There are basically two forms of copper we can ingest: organic and inorganic. Organic forms come from food sources and from supplements that are bound to amino acids (protein bound). Rich food sources of organic copper include nuts, seeds, beans, mushrooms, and green leafy vegetables and healthy blood levels can easily be achieved by eating these foods regularly.

Inorganic sources of copper come from plumbing (think copper pipes in your home) and inorganic copper salts that are commonly included in many vitamin supplements.

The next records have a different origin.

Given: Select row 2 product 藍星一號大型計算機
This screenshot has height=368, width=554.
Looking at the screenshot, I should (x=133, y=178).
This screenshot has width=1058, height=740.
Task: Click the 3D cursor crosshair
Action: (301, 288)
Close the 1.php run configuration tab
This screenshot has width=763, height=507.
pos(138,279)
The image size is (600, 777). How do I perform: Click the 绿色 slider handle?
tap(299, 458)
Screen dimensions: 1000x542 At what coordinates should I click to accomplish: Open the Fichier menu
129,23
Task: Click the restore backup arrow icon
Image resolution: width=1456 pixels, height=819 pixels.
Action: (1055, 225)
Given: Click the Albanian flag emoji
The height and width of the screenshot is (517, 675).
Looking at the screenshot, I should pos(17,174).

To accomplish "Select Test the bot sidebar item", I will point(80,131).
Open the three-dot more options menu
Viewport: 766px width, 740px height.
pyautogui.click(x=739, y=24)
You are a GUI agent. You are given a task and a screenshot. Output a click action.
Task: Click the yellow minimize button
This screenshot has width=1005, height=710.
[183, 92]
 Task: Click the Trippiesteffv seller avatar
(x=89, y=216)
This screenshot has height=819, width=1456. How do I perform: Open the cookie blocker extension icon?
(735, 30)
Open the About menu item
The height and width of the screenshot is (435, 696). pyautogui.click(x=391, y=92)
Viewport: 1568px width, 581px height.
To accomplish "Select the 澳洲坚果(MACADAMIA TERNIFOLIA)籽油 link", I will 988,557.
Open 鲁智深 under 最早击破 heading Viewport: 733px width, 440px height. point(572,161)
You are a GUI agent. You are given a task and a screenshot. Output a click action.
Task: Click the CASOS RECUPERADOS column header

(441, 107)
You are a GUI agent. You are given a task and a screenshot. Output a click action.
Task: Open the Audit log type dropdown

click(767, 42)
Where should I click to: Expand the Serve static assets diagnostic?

In animal studies, giving mice inorganic copper supplements (also called copper2 or divalent copper) compared to those given a placebo, showed increased beta amyloid production in the brain, plus an elevated rate of Alzheimer’s disease. Beta amyloid is the sticky protein that over accumulates in the brain’s of people and mice with Alzheimer’s disease.

Dr. Morris published a study showing that people with the highest intake of inorganic copper in supplements had six times the rate of Alzheimer’s disease compared to those who have low intake from supplements. (Morris 2006. Arch Neurol 63:1085-88.)

At this year’s 57th Annual Meeting of the American College of Nutrition meeting, I spoke with George Brewer, MD, MACN, who was speaking on the relationship between inorganic copper intake and the dramatic recent increase in Alzheimer’s rates. He draws a very strong relationship between copper pipes for home plumbing and the rapid rise in Alzheimer’s rates in the US, as there is a very powerful association between levels of copper in public water supplies and Alzheimer’s disease. Copper levels should be less than 0.01 parts per million, but Dr. Brewer’s data suggests that two thirds of all homes have copper levels in water that exceed this level.

The use of copper piping in home construction in the US started in the early 1960s, at about the same time, we saw a big jump in cases of Alzheimer’s disease. By 1970, it was the typical material of choice for water piping, and it’s now estimated that more than 90 percent of all homes built after 1970 have copper pipes. Water with pH below 6.5 can corrode copper pipes, similar to what happened in Flint, Michigan with lead being pulled from pipes into the acidic water supply. This breakdown of the pipes increases the level of copper in water dramatically.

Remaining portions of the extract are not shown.